Study material START

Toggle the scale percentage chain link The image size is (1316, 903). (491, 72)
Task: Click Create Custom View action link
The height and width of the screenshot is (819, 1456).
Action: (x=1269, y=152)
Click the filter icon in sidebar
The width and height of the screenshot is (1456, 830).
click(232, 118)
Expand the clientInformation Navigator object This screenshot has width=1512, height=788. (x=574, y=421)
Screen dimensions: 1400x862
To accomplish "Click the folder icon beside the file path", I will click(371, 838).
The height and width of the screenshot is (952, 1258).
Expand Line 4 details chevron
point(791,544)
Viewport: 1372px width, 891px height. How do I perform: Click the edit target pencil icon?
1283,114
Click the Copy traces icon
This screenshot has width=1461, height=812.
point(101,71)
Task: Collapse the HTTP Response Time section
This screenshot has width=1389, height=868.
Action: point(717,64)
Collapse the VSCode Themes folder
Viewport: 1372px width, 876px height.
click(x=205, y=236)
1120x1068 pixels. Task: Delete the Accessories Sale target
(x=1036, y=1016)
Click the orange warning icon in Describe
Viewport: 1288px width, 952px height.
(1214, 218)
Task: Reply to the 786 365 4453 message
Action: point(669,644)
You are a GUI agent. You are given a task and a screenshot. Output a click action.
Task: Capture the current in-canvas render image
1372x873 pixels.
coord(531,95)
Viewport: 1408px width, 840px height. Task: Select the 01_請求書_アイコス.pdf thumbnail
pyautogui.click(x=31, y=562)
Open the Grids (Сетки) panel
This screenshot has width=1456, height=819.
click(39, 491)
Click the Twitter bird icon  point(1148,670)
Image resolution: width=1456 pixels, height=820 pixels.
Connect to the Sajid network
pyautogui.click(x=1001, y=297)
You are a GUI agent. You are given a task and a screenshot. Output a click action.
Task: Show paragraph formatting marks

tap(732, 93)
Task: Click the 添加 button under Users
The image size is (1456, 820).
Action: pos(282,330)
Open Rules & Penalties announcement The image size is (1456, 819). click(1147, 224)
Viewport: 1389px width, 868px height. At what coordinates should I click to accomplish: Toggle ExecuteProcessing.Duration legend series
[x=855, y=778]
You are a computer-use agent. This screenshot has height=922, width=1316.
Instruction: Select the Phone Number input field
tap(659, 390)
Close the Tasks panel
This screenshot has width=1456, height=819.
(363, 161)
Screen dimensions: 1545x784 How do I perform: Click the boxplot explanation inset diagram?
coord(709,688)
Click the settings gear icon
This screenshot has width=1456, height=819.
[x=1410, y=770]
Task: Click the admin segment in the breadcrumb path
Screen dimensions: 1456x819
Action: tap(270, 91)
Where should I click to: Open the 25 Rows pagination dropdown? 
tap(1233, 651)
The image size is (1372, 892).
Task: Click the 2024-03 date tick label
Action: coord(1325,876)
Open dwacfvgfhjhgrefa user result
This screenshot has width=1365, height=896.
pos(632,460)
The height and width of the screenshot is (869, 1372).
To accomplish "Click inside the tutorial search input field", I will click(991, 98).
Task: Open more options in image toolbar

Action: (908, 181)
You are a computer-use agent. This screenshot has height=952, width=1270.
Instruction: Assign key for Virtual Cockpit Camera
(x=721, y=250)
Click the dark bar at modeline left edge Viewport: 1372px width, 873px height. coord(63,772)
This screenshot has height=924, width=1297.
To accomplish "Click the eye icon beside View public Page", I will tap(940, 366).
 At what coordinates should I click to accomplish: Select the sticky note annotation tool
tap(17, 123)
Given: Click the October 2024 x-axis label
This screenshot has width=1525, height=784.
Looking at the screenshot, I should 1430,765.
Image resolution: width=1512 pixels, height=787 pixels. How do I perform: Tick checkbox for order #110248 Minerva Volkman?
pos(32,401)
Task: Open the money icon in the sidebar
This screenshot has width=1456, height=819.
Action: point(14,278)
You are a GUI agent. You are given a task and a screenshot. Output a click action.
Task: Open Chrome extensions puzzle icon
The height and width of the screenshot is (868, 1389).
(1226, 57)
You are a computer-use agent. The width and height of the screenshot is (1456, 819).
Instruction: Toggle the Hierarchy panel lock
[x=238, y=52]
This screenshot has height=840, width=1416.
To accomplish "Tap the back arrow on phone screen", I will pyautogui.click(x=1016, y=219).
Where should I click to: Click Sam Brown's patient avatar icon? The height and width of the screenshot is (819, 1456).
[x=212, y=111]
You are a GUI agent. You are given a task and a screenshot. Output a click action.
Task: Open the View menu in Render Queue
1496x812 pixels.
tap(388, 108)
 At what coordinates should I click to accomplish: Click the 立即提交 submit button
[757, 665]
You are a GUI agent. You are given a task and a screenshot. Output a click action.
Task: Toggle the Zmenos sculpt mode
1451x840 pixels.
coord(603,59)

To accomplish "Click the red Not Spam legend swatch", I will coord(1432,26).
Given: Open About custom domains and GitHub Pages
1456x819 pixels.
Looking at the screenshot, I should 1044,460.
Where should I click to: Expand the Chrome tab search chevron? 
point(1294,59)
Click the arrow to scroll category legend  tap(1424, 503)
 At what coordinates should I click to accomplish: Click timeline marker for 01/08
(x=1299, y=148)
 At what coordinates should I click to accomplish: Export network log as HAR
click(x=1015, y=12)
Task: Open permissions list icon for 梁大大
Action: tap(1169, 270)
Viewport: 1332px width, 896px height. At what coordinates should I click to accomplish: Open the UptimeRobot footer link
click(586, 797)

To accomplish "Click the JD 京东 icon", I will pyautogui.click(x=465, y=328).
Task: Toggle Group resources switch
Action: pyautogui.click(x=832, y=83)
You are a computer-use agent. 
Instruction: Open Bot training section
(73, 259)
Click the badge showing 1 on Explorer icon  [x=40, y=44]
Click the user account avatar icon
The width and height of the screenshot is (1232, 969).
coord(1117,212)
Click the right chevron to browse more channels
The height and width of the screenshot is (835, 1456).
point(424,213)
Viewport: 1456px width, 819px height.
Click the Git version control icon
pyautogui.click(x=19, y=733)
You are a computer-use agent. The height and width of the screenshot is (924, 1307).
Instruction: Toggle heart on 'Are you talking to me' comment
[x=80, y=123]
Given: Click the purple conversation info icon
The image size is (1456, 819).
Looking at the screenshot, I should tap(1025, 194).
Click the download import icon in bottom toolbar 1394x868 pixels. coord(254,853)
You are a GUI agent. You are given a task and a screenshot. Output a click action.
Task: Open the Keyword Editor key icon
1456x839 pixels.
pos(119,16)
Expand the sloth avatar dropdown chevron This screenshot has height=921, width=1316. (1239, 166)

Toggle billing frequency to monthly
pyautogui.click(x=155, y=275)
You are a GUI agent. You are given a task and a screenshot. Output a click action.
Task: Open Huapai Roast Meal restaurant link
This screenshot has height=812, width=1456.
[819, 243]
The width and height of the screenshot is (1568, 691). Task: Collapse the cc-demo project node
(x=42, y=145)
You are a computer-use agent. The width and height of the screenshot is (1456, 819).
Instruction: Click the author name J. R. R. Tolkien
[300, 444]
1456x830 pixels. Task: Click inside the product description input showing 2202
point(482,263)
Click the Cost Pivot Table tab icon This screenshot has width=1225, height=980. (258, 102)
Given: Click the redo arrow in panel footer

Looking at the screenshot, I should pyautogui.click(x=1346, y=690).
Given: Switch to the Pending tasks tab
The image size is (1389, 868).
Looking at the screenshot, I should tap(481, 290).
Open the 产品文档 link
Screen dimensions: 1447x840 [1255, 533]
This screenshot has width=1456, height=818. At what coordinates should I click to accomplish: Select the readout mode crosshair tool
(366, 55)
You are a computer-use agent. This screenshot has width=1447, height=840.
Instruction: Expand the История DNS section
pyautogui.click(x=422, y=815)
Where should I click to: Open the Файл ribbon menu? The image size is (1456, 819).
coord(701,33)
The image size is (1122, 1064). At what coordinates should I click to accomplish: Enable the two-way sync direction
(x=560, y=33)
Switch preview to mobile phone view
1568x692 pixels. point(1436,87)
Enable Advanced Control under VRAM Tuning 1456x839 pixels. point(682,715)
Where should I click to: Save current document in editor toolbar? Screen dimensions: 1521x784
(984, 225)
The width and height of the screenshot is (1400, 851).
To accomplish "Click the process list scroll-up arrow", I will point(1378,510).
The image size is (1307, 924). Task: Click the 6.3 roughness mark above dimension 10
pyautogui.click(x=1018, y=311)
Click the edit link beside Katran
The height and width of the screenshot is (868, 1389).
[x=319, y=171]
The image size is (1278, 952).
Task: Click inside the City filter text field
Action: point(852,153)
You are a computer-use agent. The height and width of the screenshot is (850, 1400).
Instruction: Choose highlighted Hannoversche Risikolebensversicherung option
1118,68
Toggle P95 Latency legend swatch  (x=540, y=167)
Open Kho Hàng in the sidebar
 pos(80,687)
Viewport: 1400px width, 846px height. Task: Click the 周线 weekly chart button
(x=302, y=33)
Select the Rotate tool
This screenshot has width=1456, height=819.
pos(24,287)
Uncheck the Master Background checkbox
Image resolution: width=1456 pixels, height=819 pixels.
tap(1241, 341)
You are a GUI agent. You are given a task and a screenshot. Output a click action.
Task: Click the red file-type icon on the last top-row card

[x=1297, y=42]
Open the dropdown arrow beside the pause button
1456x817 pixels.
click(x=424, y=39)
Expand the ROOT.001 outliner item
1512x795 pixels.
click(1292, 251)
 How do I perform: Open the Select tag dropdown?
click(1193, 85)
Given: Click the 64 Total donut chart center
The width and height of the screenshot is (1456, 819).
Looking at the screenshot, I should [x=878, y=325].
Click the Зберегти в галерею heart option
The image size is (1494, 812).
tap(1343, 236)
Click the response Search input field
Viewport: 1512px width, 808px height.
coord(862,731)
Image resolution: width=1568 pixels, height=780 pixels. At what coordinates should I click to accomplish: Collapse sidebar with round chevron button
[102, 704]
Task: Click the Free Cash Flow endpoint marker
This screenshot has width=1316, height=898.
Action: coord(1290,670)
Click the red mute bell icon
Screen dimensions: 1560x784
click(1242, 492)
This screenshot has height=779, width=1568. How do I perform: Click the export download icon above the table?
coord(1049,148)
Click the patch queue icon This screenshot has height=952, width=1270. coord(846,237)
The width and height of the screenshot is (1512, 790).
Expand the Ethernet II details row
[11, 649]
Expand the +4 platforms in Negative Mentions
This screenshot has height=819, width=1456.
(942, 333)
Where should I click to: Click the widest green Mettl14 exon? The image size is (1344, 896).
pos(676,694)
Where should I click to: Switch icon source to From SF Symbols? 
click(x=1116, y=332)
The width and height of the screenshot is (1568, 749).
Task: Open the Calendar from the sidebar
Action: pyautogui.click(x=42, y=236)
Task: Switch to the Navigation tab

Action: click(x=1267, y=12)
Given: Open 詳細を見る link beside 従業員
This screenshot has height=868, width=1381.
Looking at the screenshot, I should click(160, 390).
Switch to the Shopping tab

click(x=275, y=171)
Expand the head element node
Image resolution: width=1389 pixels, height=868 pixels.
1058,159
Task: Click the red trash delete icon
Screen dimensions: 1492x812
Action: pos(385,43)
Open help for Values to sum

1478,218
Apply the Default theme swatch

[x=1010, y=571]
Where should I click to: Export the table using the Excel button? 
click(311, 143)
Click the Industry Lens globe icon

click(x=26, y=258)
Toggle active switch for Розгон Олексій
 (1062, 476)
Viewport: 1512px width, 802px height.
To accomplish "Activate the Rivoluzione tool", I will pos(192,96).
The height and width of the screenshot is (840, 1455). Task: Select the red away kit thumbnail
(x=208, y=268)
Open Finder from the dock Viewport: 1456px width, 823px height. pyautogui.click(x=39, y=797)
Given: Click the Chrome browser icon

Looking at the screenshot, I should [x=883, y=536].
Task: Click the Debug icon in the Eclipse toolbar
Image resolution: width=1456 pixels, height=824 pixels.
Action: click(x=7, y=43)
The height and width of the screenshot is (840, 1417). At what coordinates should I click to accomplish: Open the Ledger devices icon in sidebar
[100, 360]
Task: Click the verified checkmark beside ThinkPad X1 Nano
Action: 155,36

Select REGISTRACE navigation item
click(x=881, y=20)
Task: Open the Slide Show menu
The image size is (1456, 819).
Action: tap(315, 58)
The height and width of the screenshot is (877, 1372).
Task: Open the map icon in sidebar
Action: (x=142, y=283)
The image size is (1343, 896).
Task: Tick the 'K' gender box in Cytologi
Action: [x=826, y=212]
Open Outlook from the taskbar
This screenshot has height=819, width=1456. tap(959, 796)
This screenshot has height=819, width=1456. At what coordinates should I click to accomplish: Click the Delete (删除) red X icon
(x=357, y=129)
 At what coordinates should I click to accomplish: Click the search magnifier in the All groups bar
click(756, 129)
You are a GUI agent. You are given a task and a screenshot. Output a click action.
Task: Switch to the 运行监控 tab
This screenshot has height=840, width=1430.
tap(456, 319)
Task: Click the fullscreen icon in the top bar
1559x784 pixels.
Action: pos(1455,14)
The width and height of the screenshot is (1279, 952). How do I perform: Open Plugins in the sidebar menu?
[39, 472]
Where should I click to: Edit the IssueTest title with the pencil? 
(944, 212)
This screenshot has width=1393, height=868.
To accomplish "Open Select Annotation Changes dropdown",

Study material END

* Work required: Find where the line with "The image size is (1122, 1064)." sits in the material above, then copy exactly from it through the line with "Enable Advanced Control". Add no other line.

* Answer space:
The image size is (1122, 1064). At what coordinates should I click to accomplish: Enable the two-way sync direction
(x=560, y=33)
Switch preview to mobile phone view
1568x692 pixels. point(1436,87)
Enable Advanced Control under VRAM Tuning 1456x839 pixels. point(682,715)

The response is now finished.